Identify How You Want to Use Data
Data is something that every company wants to use to help them improve their processes, but before your business can make any decisions with data, you have to understand what that data means. It’s tempting to jump in headfirst and absorb every bit of data you can unearth, but it’s important to first develop some data analytic techniques on a smaller scale. The first rule of any data analysis is “garbage in = garbage out”, and starting small will limit how large the garbage pile grows if you need to refine your data analysis.
When you start out small, you accomplish two things:
- You teach your team to properly capture data (it’s not as simple as it sounds).
- You learn what the data actually means.
Once you have captured some good data and understand the data analysis process, you can begin to incorporate this information into your business decision-making process. By starting small, you gain insight into both the challenges of running a data-driven operation and the capabilities of your team before you find yourself drowning in numbers that mean nothing to you.

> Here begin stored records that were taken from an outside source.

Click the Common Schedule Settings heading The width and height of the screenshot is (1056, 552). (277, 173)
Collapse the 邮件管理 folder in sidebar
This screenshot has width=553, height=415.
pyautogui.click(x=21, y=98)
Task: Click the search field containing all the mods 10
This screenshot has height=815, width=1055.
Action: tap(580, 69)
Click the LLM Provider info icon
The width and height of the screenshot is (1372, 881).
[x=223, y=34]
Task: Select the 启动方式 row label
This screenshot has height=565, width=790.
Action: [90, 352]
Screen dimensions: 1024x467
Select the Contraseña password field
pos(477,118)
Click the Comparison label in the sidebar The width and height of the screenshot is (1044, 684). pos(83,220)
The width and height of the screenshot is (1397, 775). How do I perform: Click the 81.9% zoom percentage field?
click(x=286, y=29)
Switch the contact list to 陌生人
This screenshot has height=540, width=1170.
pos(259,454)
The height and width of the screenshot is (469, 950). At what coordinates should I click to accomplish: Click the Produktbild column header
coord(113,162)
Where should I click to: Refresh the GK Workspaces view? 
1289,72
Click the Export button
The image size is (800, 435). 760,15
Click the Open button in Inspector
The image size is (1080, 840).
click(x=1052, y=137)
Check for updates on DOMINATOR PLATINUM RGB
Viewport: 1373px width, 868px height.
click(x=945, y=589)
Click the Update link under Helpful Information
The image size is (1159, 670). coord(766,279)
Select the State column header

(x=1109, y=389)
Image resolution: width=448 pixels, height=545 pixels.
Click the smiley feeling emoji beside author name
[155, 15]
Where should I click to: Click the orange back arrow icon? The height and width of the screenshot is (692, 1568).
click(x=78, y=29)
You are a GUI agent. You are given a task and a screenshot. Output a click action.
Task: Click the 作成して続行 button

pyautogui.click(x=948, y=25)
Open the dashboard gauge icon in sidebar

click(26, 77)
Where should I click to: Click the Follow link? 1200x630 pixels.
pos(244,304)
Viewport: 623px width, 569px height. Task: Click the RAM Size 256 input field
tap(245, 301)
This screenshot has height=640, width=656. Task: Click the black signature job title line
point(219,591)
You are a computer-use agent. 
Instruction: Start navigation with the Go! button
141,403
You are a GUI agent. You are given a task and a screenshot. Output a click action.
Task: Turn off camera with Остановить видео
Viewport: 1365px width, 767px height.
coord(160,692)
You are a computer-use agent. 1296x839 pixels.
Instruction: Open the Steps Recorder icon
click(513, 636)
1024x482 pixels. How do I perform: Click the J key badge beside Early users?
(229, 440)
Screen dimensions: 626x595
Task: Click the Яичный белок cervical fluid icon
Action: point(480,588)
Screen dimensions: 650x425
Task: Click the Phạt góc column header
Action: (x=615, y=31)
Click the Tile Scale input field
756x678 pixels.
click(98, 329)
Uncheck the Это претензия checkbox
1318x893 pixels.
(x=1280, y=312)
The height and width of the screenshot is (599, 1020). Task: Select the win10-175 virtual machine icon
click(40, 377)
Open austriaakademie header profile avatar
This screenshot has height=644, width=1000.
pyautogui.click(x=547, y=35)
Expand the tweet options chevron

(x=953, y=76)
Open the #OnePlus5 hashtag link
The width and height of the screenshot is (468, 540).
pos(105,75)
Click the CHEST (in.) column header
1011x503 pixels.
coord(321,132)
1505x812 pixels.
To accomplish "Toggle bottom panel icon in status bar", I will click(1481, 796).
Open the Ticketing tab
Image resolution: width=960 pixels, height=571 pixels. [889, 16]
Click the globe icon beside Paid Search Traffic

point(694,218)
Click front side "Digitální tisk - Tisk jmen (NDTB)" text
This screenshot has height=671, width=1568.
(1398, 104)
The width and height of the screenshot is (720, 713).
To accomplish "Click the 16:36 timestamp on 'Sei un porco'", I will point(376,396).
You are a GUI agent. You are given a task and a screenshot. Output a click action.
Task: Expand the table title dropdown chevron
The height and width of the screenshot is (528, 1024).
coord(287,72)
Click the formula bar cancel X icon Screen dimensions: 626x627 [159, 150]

After you’ve gained a better understanding of a data-driven operation by starting small, you may be ready to look at the bigger picture. When executing a strategy that has a wide and sweeping impact on your operation, planning is vital to success.
An effective method of creating a planning framework usually begins with a functional organizational chart analysis. While the concept itself is simple, the effort to fully embrace and execute it is not. Creating a functional organization chart clearly identifies your operational management structure in terms of management roles. Most small to medium-sized businesses assign key personnel multiple roles and/or assign multiple people to a single role. Because of this, the focus of the chart is role definition, with role assignment as a secondary consideration. For each role, define the job requirements in terms of what they must do. For each requirement, define how you will objectively measure the success of the person (or people) fulfilling the requirement.
Once you have completed this analysis, you will find where your current operation is lacking in terms of measurement capabilities. Using this information, create a columnar data requirement analysis that lists all desired requirements, a priority or importance rating (e.g. must have, nice to have, wish list), the current system’s capabilities in use, the current system’s additional capabilities not fully in use, and a final column for defining how to close the gap between requirements and capabilities.
This process allows you to fully understand your company’s strengths and weaknesses, as well as assess your ability to truly execute your short and long-term strategic plan. From there, you can determine where best to invest in order to enhance your strengths and eliminate weaknesses. You will gain insight on how to enable objective measurement and promote continuous improvement of all key roles.
If you cannot objectively measure something, then you cannot reliably improve upon it. Furthermore, all functions/roles that are not objectively measured are likely to be poorly managed. But with the correct gathering and application of good, reliable data, these vital measurements can be taken, and improvements are bound to follow.